◆ PROBLEM DETAILS ◆
Convert the items between the lines holding "Given: Click the" and "click(575, 251)", inclusive, into a JSON list of strings with one string per line, skipping blank lines and omitting the pictures.

◆ EXTRACTED DATA ◆
— BEGIN —

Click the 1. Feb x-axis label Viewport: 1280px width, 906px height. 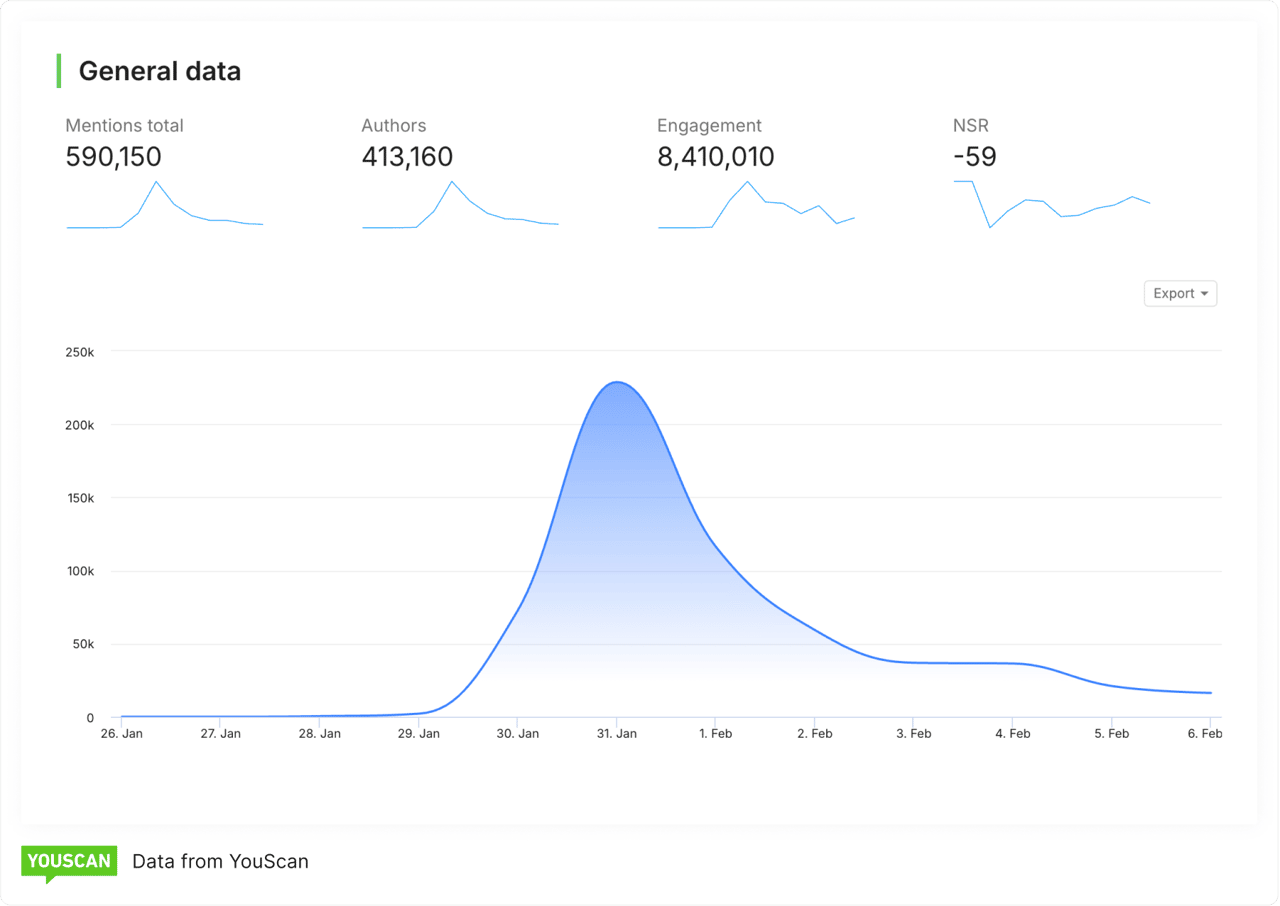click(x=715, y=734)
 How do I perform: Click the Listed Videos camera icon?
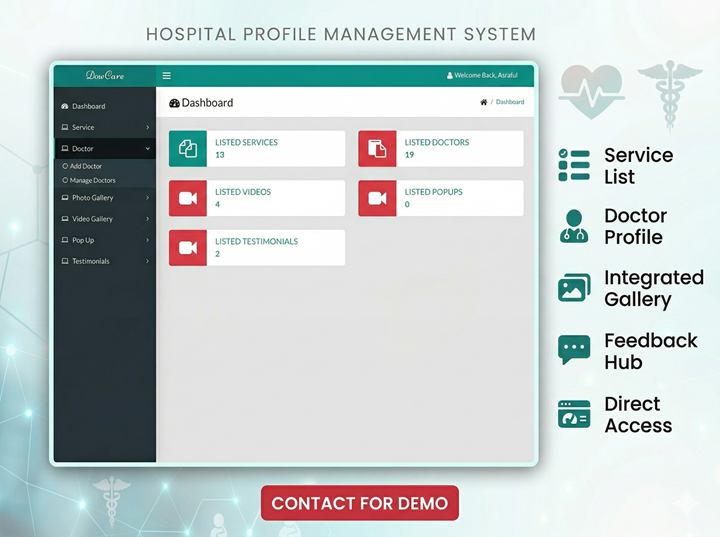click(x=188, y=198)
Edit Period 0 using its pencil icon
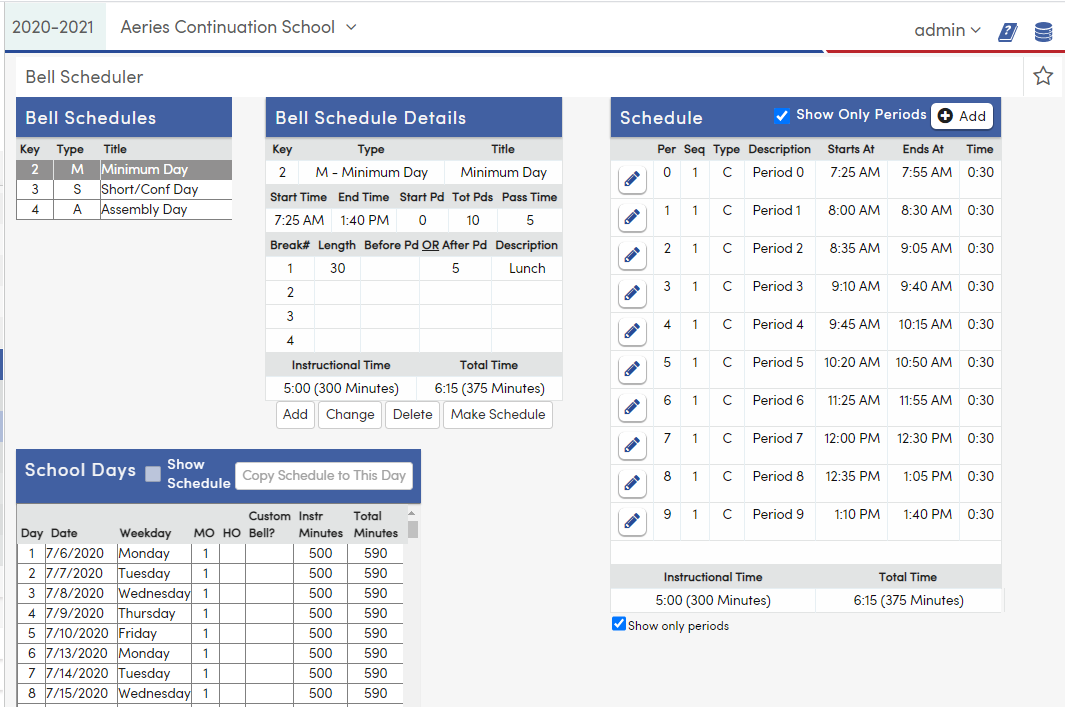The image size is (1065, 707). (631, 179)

— END —
— BEGIN —

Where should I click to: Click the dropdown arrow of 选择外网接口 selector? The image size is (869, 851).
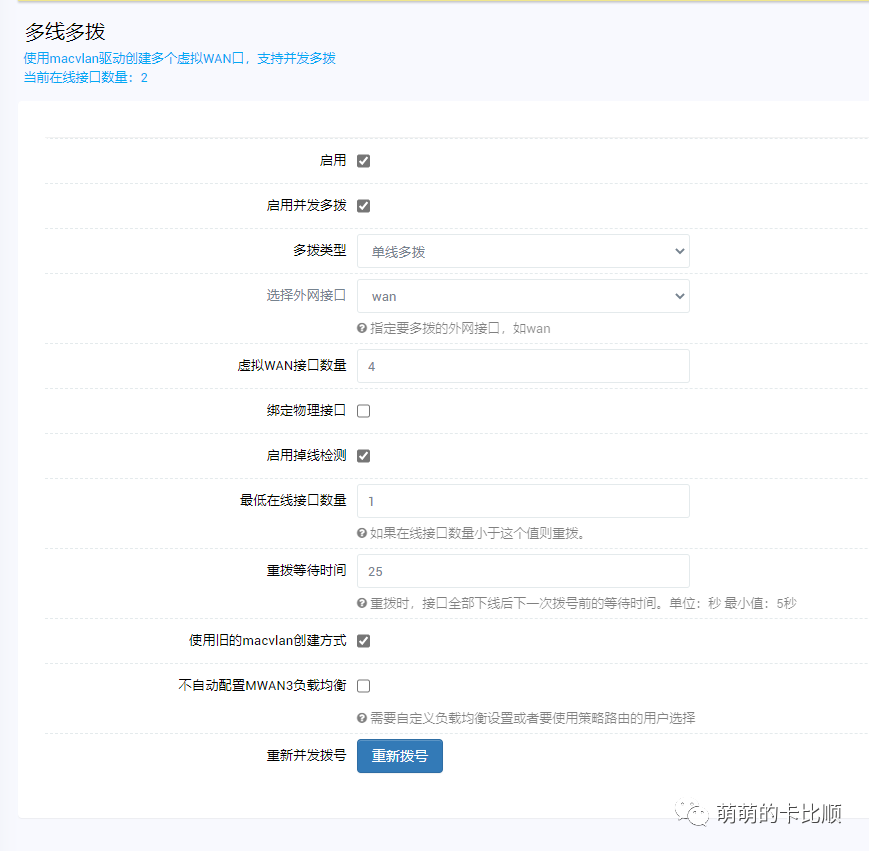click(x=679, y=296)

— END —
— BEGIN —

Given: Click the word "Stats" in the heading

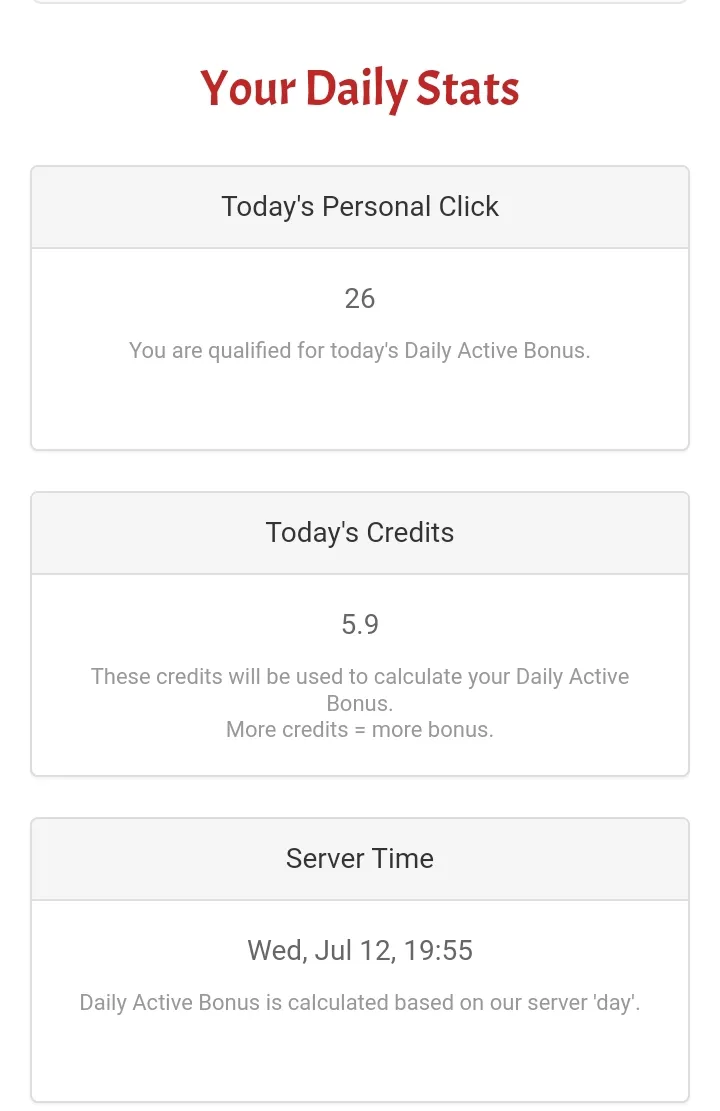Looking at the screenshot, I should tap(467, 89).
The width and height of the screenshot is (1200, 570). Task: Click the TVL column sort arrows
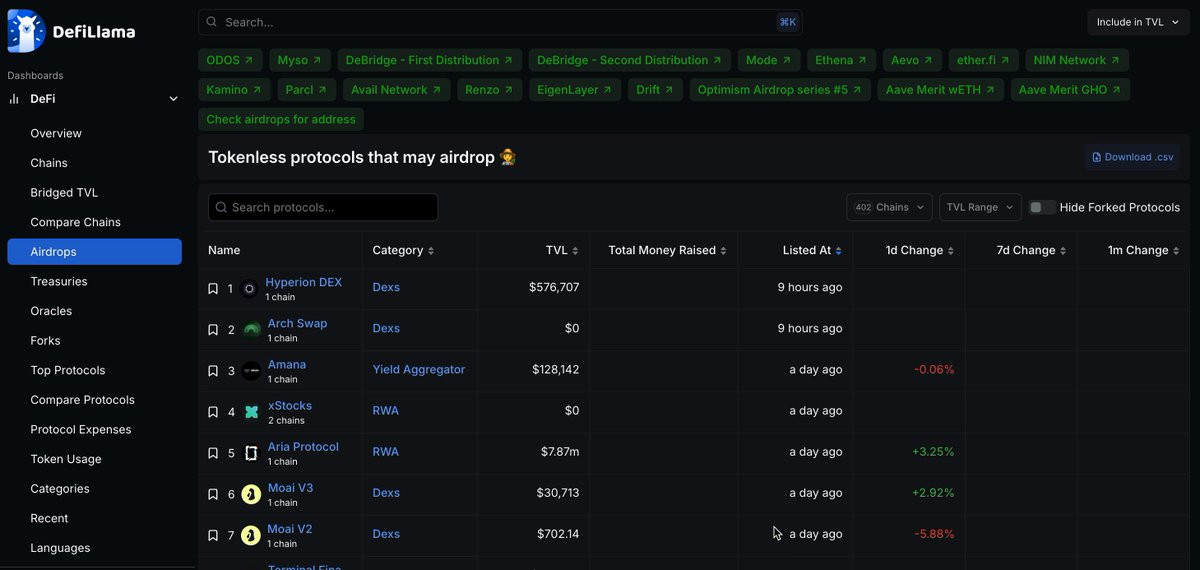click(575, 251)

— END —

◆ SOLUTION TO THIS EXERCISE ◆
[
  "Given: Click the word \"Stats\" in the heading",
  "Looking at the screenshot, I should tap(467, 89).",
  "The width and height of the screenshot is (1200, 570). Task: Click the TVL column sort arrows",
  "click(575, 251)"
]